A major, cyber attack has the potential to cost global economies and businesses billions. The actual figure could in fact be as much as £40.5 billion, accroding to a new report by Lloyd’s of London. Co-written with risk-modelling firm Cyence, the report examines the hypothetical losses from hacking of a cloud service provider combined with an attack on computer operating systems used by businesses across the world.
It comes as insurance firms attempt to grasp the potential damages of a cyber-related attack. "Because cyber is virtual, it is such a difficult task to understand how it will accumulate in a big event," Lloyd's of London Chief Executive Inga Beale said.

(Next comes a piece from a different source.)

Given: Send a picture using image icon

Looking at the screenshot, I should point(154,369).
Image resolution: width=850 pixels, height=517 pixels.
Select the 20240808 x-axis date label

The report comes in the wake of two major attacks which cost economies billions around the world. The first, the WannaCry ransomware, is estimated to have cost around $8 billion in more than 100 countries. Meanwhile the ‘NotPetya’ malware is said to have caused $850 million in economic damages, according to Cyence. Economic costs typically include business interruptions and computer repairs.
Average economic losses caused by such a disruption could range from $4.6 billion to $53 billion for large to extreme events. But actual losses could be as high as $121 billion, the report said. More worryingly, the report states that as much as $45 billion of that sum may not be covered by cyber policies due to companies not investing enough in appropriate insurance policies.
IT security experts are signalling the dawn of a new era, where attacks like the WannaCry and NotPetya become common place. Farsight Security CEO Dr. Paul Vixie said: "WannaCry recently and now Petya are not the end of an era, but rather the beginning of one. The Internet security and software industries cannot keep up with the complexity of our online systems, but the bad guys certainly can. We must all stop accepting promises of safety from our vendors and start listening to our I.T. departments and other white-hatted technical experts. They are telling us that everything is broken and we have to take that to heart. Patch every day. Back up every day.”